Exercise description:
Copy the lines below word for word, starting with the line that contains "Find the location" and going on through the line that contains "card-value: 74% is", and leave the pictures out of your copy.

The input:
- - -

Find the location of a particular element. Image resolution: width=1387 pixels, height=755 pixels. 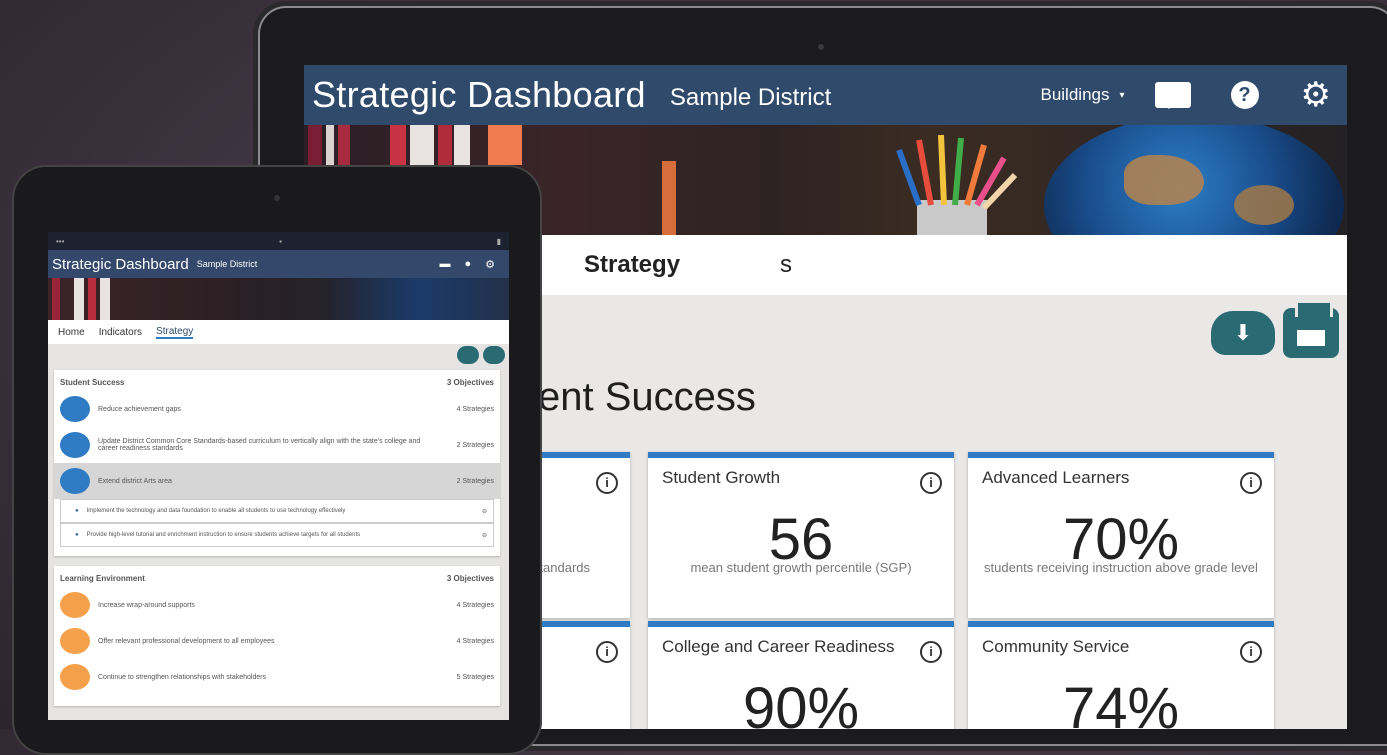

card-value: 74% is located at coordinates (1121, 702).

- - -

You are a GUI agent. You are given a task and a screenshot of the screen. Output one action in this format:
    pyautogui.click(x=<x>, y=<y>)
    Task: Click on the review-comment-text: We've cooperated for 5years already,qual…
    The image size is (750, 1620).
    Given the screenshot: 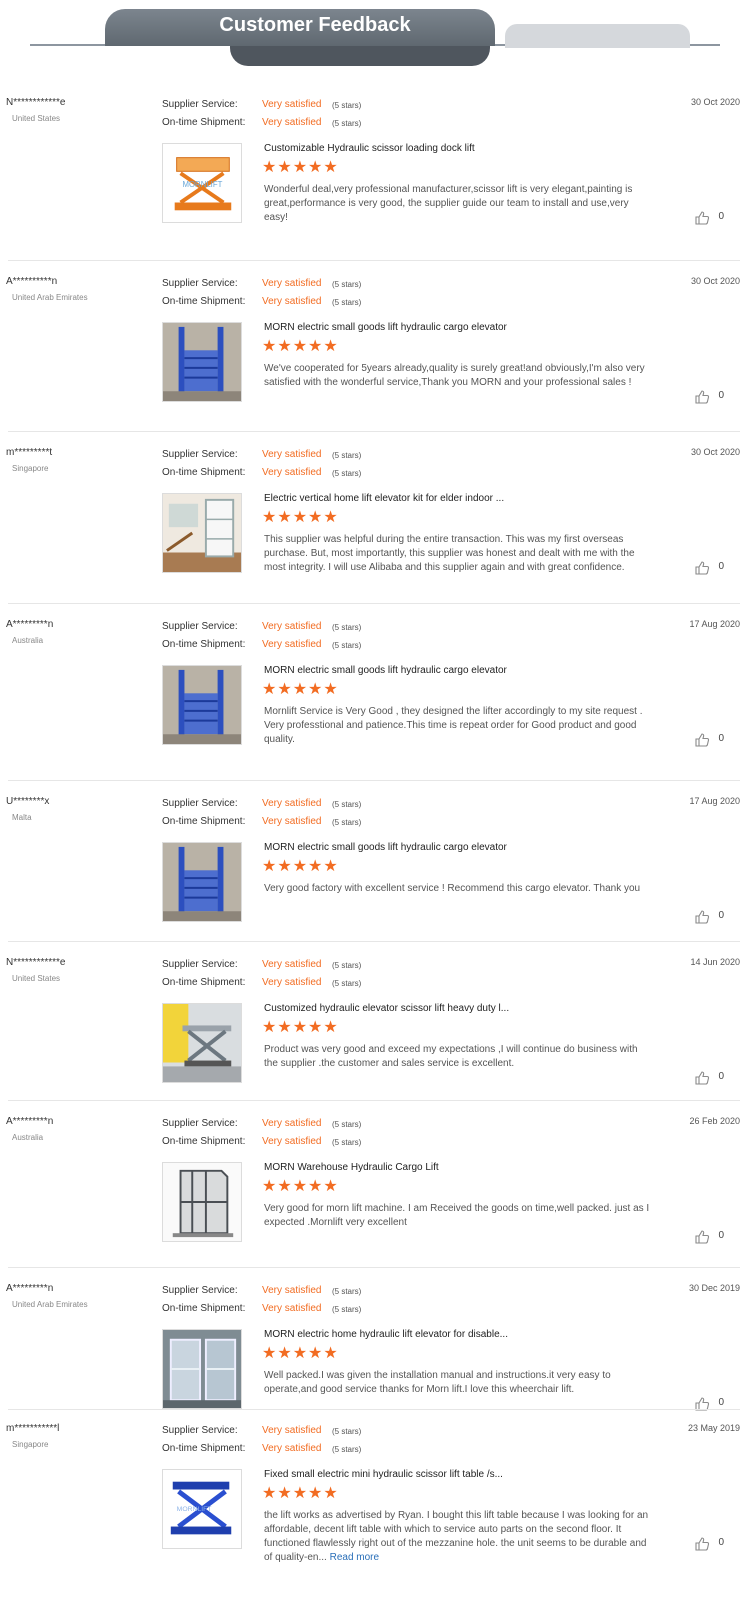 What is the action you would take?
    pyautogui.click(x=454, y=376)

- - -

Result:
Find the location of a particular element. Image resolution: width=1387 pixels, height=755 pixels. 

card-value: 74% is located at coordinates (1121, 702).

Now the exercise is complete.